• [SOURCE DOCUMENT]:
########################################
I’m not going to tell you today about threatening phone calls from drug dealers, what it was like for a child with diabetes in the 90s, or losing my mom just before my 13th birthday.  I’m not going to tell you about rape, leaving college, or struggling without medical insurance or a way to feel myself.  I’m not going to tell you about the heartbreak of losing a child and giving up on every trying again, how many times I’ve faced homelessness, or what it’s like to live with an illness most doctors don’t believe exists.  These are big fires I have risen from like a phoenix.  No, today I talk about surviving the slow embers that burn beneath the surface everyday, the fires you don’t always see.  These are the fires I’ve survived alone.

I cannot remember a day when I didn’t question why I was still breathing, or why I was worth the sacrifice it took for me to enter this world at all.  There has not been a day I haven’t been terrified to look ahead.

I was 5 the first time the idea of suicide crossed my mind, 9 the first time I planned out how, and since then I have made countless attempts, both planned and unplanned.  I have opened car doors on the freeway and laid in bed at night wondering how much it would scar my husband to wake up next to my lifeless body.

I am in constant physical excruciating pain.  I constantly question my ability to be a responsible adult, watching friends and family buy homes and have babies while I wonder if I’ll be able to eat this week.  My schedule makes it impossible to plan a family or settle anywhere too long, and even my marriage feels like a long distance relationship.  I freshly survive my depression and anxiety every day I don’t give up and every time I put on a smile and breathe through the pain.  I survive every time I reach out instead of walling myself in.  Every birthday that passes is not another year closer to death, it’s another year farther from the death I’ve felt inside my entire life.  This.  This is the only thing I’ve ever felt I couldn’t push through.

I have been described as a survivor, asked how I do it.  The simple answer is, “I don’t have a choice.”
########################################
• [WORK TASK]:
Reproduce the essay above on living with depression and suicidal thoughts in full, word for word.

• [DATA BLOCK]:
########################################
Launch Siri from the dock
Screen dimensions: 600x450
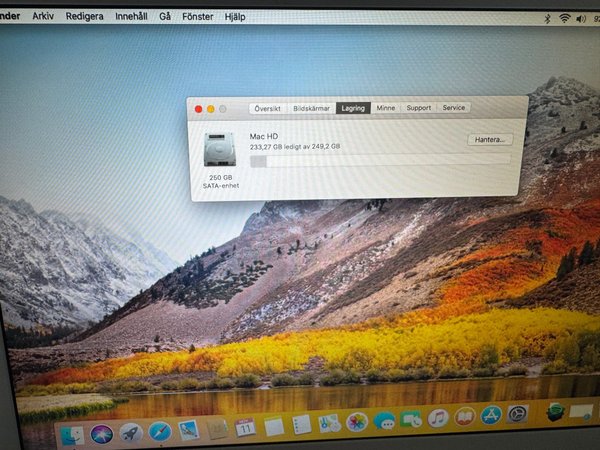pyautogui.click(x=101, y=434)
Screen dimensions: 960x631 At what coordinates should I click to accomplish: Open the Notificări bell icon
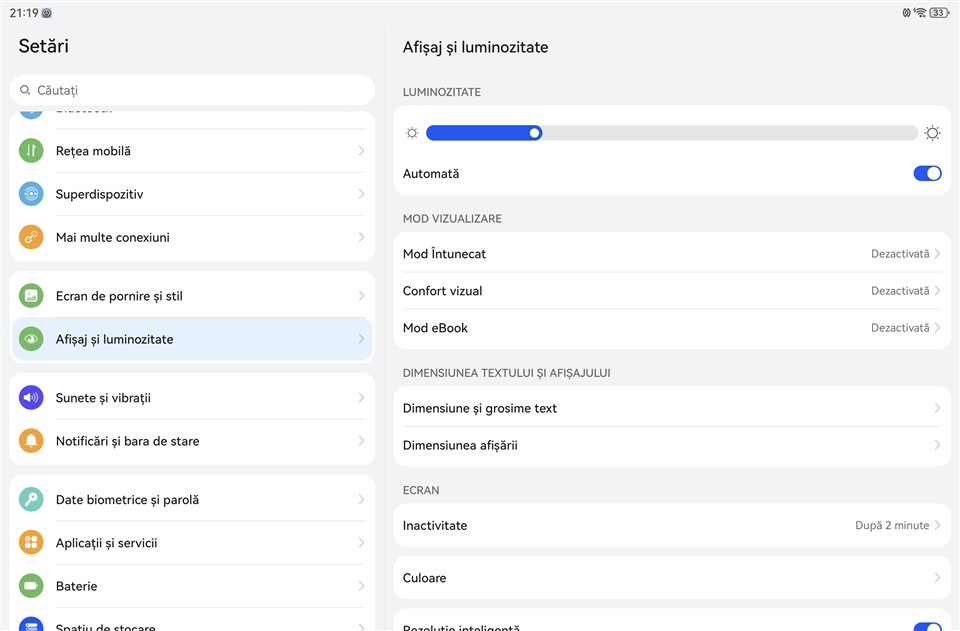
########################################
• [SOLUTION]:
I’m not going to tell you today about threatening phone calls from drug dealers, what it was like for a child with diabetes in the 90s, or losing my mom just before my 13th birthday.  I’m not going to tell you about rape, leaving college, or struggling without medical insurance or a way to feel myself.  I’m not going to tell you about the heartbreak of losing a child and giving up on every trying again, how many times I’ve faced homelessness, or what it’s like to live with an illness most doctors don’t believe exists.  These are big fires I have risen from like a phoenix.  No, today I talk about surviving the slow embers that burn beneath the surface everyday, the fires you don’t always see.  These are the fires I’ve survived alone.

I cannot remember a day when I didn’t question why I was still breathing, or why I was worth the sacrifice it took for me to enter this world at all.  There has not been a day I haven’t been terrified to look ahead.

I was 5 the first time the idea of suicide crossed my mind, 9 the first time I planned out how, and since then I have made countless attempts, both planned and unplanned.  I have opened car doors on the freeway and laid in bed at night wondering how much it would scar my husband to wake up next to my lifeless body.

I am in constant physical excruciating pain.  I constantly question my ability to be a responsible adult, watching friends and family buy homes and have babies while I wonder if I’ll be able to eat this week.  My schedule makes it impossible to plan a family or settle anywhere too long, and even my marriage feels like a long distance relationship.  I freshly survive my depression and anxiety every day I don’t give up and every time I put on a smile and breathe through the pain.  I survive every time I reach out instead of walling myself in.  Every birthday that passes is not another year closer to death, it’s another year farther from the death I’ve felt inside my entire life.  This.  This is the only thing I’ve ever felt I couldn’t push through.

I have been described as a survivor, asked how I do it.  The simple answer is, “I don’t have a choice.”